* Document excerpt
==================================================
Joe is always menacing understated, at least in everything I’ve seen him in. His voice rumbles at an octave lower than some canine’s can hear. It isn’t necessarily apparent at the beginning of the exchange just how personally Joe takes Lon’s rapid fire, cocky swagger and insistence on his superiority. As they take turns, all gentlemanly and self-restrained, delivering fists into each other’s mid-sections, the irritation on Joe’s face slowly grows. It’s not until Lon’s final punch doubles Joe over and sends him stumbling backward, clearly in pain, that we see with crystal clarity how Joe really feels about this entire situation. He’s pissed. He’s really, really pissed.
As Lon predicted in his exclusive interview on this blog a few months ago, the one thing that can pose a serious challenge to Lon in a 1-on-1 is a massive freak of mother nature about 100 pounds bigger than he. Joe is precisely that massive freak of mother nature, and Lon is just never going to weather Hurricane Joe for the long haul without an act of God intervening on his behalf. This match quickly reminds me of some of the classic “endurance” battles of homoerotic wrestling days gone by, where the match is all about watching how much punishment one man can take. The pinfall or the submission is less pertinent than the seconds of agony ticking away between them, each one bearing testimony to the man on the bottom’s tolerance for pain.
With wrestling savvy, salesmanship, and world-class conditioning, Lon can take a whole lot of punishment. He manages just a few rallies, but momentum never stays Lon’s way for long. But what exponentiates Lon’s sexiness in Gut Bash 8 isn’t just the erotic gold of watching a gorgeous hunk suffer; it’s that he takes it for so long. He makes Joe work for every gasp and wince and pleading submission. Joe is coated in sweat by the end of this story, because Lon makes the big, big boy work for it like someone with a the weight advantage that Joe has over Lon should never have to work. 
The hints from earlier in the year were that Lon has an invitation to appear in more BG East bouts, perhaps this time sporting a full head of hair, even harder muscles, bigger quads, and a thicker back. I don’t know if Lon is still on tap to show up in another wrestling fantasy for me to be infatuated with. But if he is, I’m pulling for the powers that be to unleash Lon on boys who are, say, within 30 pounds of his weight class. Watching Lon take on big boys is definitely entertaining, but I’d love to watch him work over a cocky musclehunk somewhere near his own size. Lon has a commanding presence, a totally packaged persona, and top-notch delivery of precisely the wrestling repertoire that turns me on. More Lon may not be at the top of everyone’s wish list, but it’s at the top of mine!
==================================================
* Extracted records
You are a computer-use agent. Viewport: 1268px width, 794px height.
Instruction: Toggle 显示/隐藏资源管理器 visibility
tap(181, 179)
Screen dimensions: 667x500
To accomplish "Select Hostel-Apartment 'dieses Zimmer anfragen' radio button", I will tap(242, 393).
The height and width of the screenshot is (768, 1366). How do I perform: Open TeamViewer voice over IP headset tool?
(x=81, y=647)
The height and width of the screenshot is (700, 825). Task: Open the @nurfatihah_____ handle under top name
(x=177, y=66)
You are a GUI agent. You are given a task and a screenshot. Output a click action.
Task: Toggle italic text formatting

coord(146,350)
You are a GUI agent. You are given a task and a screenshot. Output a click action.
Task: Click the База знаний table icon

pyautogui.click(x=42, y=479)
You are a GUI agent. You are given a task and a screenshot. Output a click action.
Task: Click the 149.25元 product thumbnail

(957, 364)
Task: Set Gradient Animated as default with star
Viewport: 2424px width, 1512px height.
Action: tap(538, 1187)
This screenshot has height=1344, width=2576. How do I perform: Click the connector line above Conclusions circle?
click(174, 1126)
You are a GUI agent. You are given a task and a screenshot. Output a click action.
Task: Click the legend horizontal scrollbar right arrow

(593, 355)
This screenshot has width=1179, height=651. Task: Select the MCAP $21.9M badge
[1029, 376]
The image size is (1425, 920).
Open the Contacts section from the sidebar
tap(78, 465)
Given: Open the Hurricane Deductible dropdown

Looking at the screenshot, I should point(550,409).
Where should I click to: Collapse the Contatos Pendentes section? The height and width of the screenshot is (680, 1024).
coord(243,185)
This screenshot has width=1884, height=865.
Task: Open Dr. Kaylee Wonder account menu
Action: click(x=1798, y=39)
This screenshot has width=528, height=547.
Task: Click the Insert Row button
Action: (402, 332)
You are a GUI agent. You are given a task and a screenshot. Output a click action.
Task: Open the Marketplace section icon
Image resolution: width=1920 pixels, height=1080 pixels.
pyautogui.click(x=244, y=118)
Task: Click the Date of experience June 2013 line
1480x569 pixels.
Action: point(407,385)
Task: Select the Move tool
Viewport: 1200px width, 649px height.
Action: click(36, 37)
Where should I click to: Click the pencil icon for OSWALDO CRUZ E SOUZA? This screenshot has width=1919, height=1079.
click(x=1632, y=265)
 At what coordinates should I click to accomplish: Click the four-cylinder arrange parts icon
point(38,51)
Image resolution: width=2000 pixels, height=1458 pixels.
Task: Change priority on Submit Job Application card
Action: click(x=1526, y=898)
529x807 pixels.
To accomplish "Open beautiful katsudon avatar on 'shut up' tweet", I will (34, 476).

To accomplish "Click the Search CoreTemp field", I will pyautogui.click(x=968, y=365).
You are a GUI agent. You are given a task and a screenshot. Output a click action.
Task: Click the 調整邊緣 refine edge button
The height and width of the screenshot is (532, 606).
==================================================
* Stated task A
Please list the physical changes the wrestling review says Lon might bring to more BG East bouts.
* Stated task B
Answer each question from the wrestling review.
(i) About how many pounds bigger than Lon did Lon predict a serious 1-on-1 challenger would be?
(ii) What is Joe coated in by the end of the match?
(iii) Within how many pounds of Lon's weight class does the writer want Lon's future opponents to be?
The records were drawn from a separate source and are unrelated to the wrestling review.

* Complete output A
- a full head of hair
- even harder muscles
- bigger quads
- a thicker back

* Complete output B
(i) About 100 pounds
(ii) Sweat
(iii) 30 pounds